Friday's South Korean figure follows data released Thursday showing Japanese industrial output grew 3.6 percent in the last quarter of 2003, fuelled by higher demand for electronic equipment around the world but especially in China.
It was Japan's highest quarterly increase in 10 years. (See full story)
The upbeat South Korean figures are further evidence that the economy, Asia's fourth-largest, remains on track for a firm turnaround.
Business is booming in silicon chips and cars.
"Soaring exports of chips, mobile sets and autos boosted industrial activities for December, while a deceleration in consumption and investments slowed," the National Statistical Office said in a statement.
South Korean Finance Minister Kim Jin-pyo said Friday he expects to see double-digit monthly export growth throughout this year.
Exports, the sole growth engine in the wake of sluggish consumption, surged 32.5 percent in December from a year earlier to $19.92 billion on a customs-cleared basis, bringing the country's trade surplus to $2.3 billion.
Output of chips soared 44 percent from a year earlier, driving top-line production higher, the statistical office said.
Production of automobiles jumped 13.4 percent, helping to power overall production for the month.
Domestic consumption, spooked by a crackdown on ballooning household debt and credit card spending as well as a big corporate scandal, remained weak as wholesale and retail sales declined 1.5 percent versus a 3.7 percent fall in November.

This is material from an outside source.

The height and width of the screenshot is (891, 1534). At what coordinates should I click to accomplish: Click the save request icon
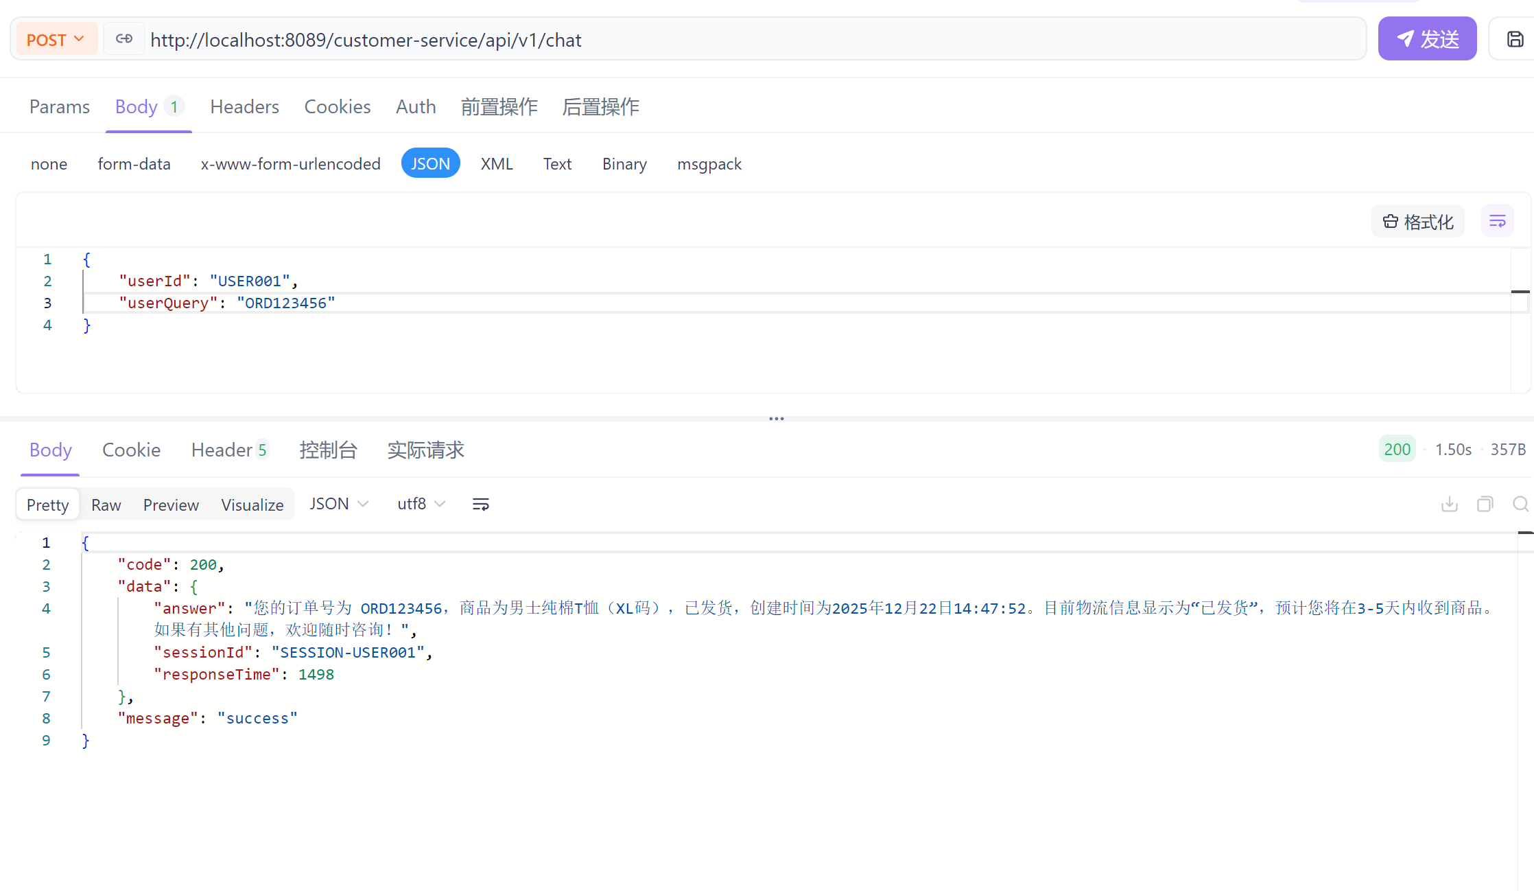click(x=1515, y=39)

Corporate investment in plants and equipment was no better.
But December's 2.1 percent fall was an improvement from November's 8.3 percent slump, the office said.
Without taking seasonal factors into account, output grew 10.4 percent in December from a year earlier, versus a rise of 4.5 percent in November and an 11.4 percent advance in December, 2002.
The latest reading means industrial output for 2003 rose 5.0 percent versus an 8.0 percent increase in 2002.